:: Dataset content ::

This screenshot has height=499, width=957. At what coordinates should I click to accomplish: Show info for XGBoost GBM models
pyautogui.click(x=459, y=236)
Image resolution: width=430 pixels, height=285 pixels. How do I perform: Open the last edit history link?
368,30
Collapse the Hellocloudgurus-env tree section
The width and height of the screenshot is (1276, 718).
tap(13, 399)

:::
:: Dataset content ::

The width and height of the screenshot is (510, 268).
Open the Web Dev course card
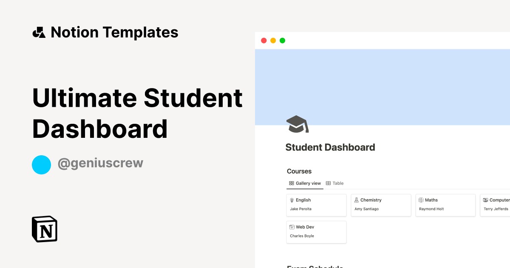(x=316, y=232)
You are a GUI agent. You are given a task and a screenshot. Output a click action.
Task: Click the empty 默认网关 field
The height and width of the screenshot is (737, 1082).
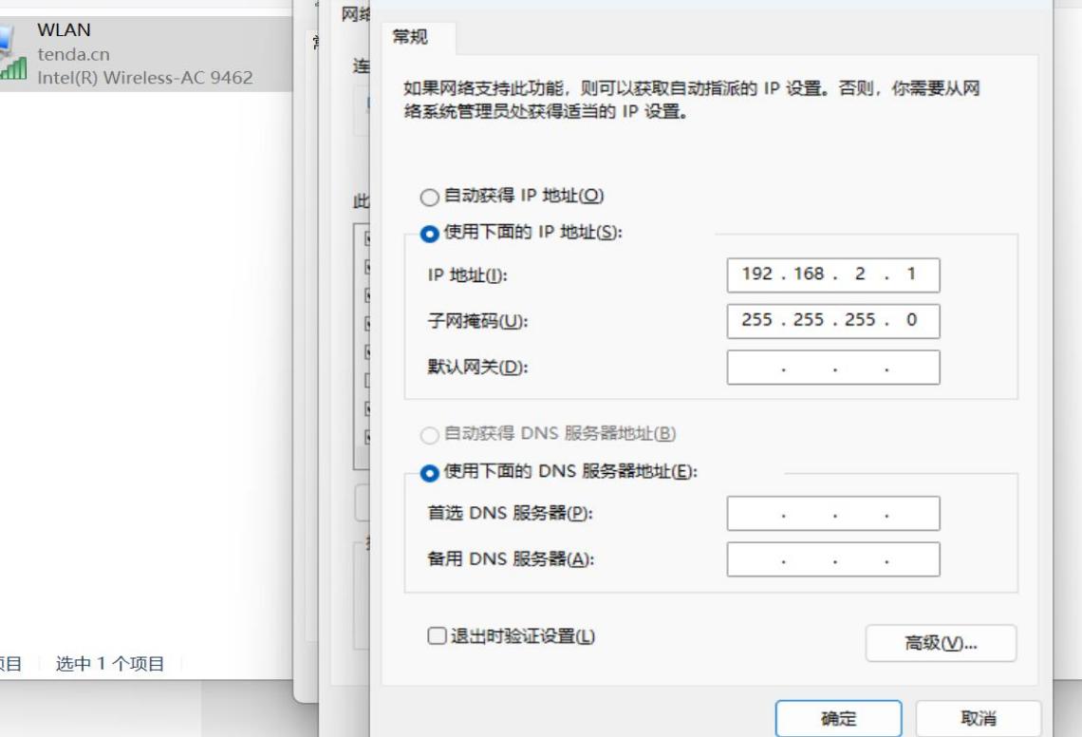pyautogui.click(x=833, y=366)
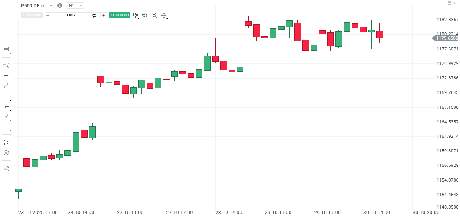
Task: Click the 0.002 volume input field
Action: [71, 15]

:::
:: Dataset content ::

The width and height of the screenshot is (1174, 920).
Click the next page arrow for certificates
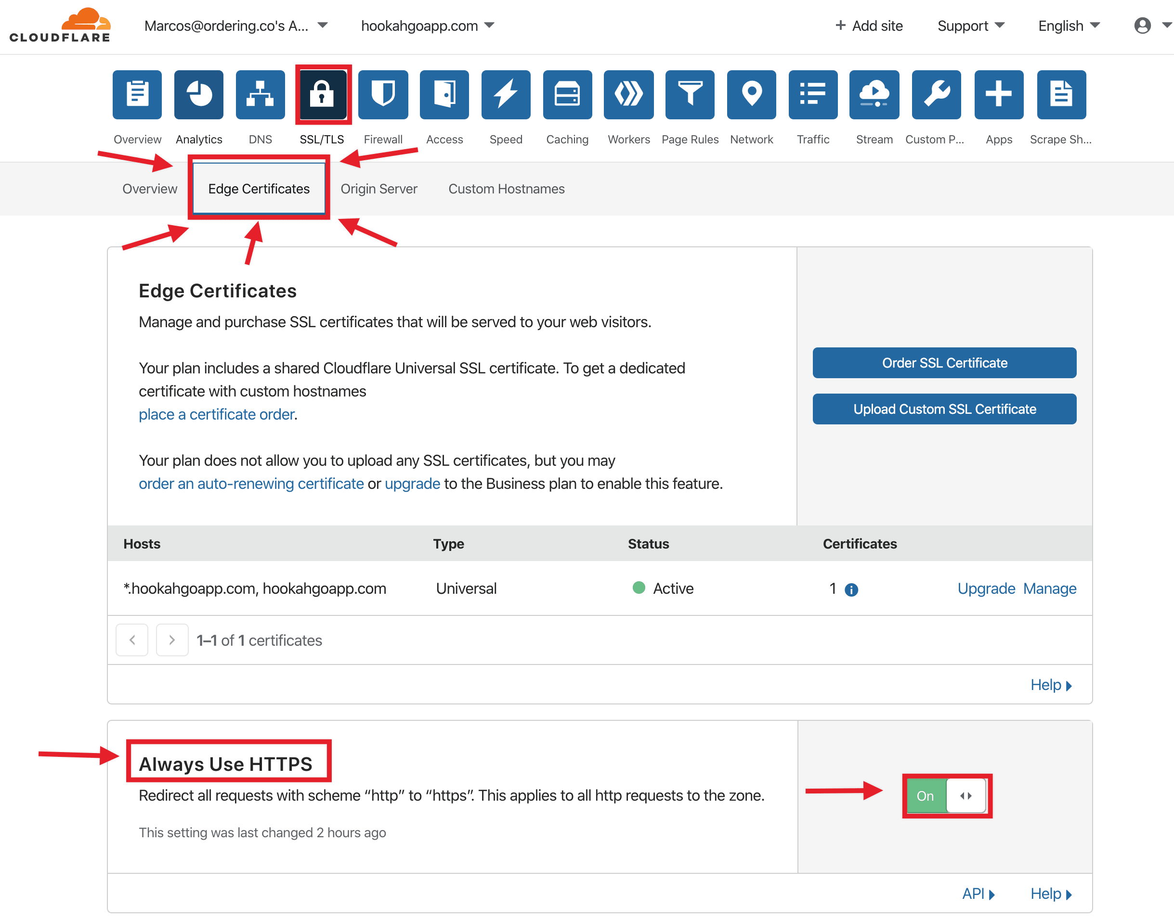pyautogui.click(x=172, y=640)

:::

* [Your objective] Copy out each line of the items above that contains the word "Open". Case counts, so only matches with identical capitalization qualify.

* [Result below]
Image resolution: width=430 pixels, height=285 pixels. How do I perform: Open the last edit history link?
Open the Web Dev course card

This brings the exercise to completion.